Hi Jeffrey,

Thanks for addressing my comments. See some comments inline.

From: Jeffrey Zhang <zzh...@juniper.net>
Date: Monday, November 28, 2022 at 9:09 AM
To: Acee Lindem <a...@cisco.com>, "draft-ietf-bess-evpn-irb-mc...@ietf.org" 
<draft-ietf-bess-evpn-irb-mc...@ietf.org>, Routing ADs <rtg-...@ietf.org>
Cc: Routing Directorate <rtg-...@ietf.org>, "bess@ietf.org" <bess@ietf.org>
Subject: RE: Routing Directorate Last Call Review for 
draft-ietf-bess-evpn-irb-mcast-07.txt

Hi Acee,

Thanks a lot for your thorough review and comments. I have posted -08 revision 
to address most of your comments: 
https://www.ietf.org/rfcdiff?url2=draft-ietf-bess-evpn-irb-mcast-08.txt.

Please see zzh> below.



Juniper Business Use Only
From: Acee Lindem (acee) <a...@cisco.com>
Sent: Tuesday, November 15, 2022 1:49 PM
To: draft-ietf-bess-evpn-irb-mc...@ietf.org; Routing ADs <rtg-...@ietf.org>
Cc: Routing Directorate <rtg-...@ietf.org>; bess@ietf.org
Subject: Routing Directorate Last Call Review for 
draft-ietf-bess-evpn-irb-mcast-07.txt

[External Email.
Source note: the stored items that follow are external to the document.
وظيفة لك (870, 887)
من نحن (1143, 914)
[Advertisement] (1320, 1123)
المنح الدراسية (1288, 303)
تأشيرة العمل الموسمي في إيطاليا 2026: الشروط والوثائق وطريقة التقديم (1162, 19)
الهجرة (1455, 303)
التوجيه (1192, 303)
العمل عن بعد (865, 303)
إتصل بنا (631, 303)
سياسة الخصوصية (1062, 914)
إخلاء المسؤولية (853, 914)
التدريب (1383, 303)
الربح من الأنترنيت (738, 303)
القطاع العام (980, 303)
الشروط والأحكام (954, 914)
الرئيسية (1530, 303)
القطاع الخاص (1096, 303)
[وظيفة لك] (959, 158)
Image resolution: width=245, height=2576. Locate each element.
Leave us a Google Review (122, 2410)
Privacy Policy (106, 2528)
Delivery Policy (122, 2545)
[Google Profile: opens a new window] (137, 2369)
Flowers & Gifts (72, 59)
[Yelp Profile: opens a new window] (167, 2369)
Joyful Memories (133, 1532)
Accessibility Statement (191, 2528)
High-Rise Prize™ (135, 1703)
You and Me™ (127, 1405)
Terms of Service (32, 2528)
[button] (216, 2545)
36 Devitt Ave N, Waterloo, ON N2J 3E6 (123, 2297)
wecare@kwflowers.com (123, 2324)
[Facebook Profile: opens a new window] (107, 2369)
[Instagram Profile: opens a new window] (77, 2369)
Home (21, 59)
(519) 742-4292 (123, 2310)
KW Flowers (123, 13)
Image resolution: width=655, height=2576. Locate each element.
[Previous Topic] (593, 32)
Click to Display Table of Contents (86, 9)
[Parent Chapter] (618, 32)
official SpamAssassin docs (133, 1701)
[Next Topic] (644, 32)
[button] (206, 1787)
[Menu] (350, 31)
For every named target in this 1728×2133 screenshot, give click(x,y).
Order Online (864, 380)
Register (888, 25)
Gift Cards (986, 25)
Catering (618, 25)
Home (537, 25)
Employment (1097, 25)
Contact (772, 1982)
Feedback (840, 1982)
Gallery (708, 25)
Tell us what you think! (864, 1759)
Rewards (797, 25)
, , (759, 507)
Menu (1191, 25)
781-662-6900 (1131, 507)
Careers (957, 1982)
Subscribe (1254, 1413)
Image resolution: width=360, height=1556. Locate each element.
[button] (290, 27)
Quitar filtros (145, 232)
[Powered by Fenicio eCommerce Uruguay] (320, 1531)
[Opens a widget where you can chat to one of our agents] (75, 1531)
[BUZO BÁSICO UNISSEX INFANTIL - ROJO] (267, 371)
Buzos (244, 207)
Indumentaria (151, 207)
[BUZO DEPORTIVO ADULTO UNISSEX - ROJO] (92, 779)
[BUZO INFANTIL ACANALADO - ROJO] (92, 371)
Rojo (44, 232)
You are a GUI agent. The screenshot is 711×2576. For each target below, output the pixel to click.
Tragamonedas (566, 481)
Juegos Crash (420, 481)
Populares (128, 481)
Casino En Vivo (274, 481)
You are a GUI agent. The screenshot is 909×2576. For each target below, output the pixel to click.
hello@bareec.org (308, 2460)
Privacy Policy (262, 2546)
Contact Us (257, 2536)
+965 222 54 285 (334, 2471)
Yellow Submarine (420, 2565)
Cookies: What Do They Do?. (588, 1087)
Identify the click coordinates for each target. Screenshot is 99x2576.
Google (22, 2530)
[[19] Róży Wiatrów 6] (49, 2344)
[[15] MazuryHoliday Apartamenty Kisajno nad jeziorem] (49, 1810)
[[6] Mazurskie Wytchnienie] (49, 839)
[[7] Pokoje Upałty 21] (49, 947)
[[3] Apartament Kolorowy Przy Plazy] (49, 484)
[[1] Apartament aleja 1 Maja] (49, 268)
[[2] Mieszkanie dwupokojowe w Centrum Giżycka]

Be cautious of content]

Hello,

I have been selected as the Routing Directorate reviewer for this draft.
The Routing Directorate seeks to review all routing or routing-related
drafts as they pass through IETF last call and IESG review, and
sometimes on special request. The purpose of the review is to provide
assistance to the Routing ADs. For more information about the Routing
Directorate, please see ​

  http://trac.tools.ietf.org/area/rtg/trac/wiki/RtgDir

Although these comments are primarily for the use of the Routing ADs,
it would be helpful if you could consider them along with any other
IETF Early Review/Last Call  comments that you receive, and strive to
resolve them through discussion or by updating the draft.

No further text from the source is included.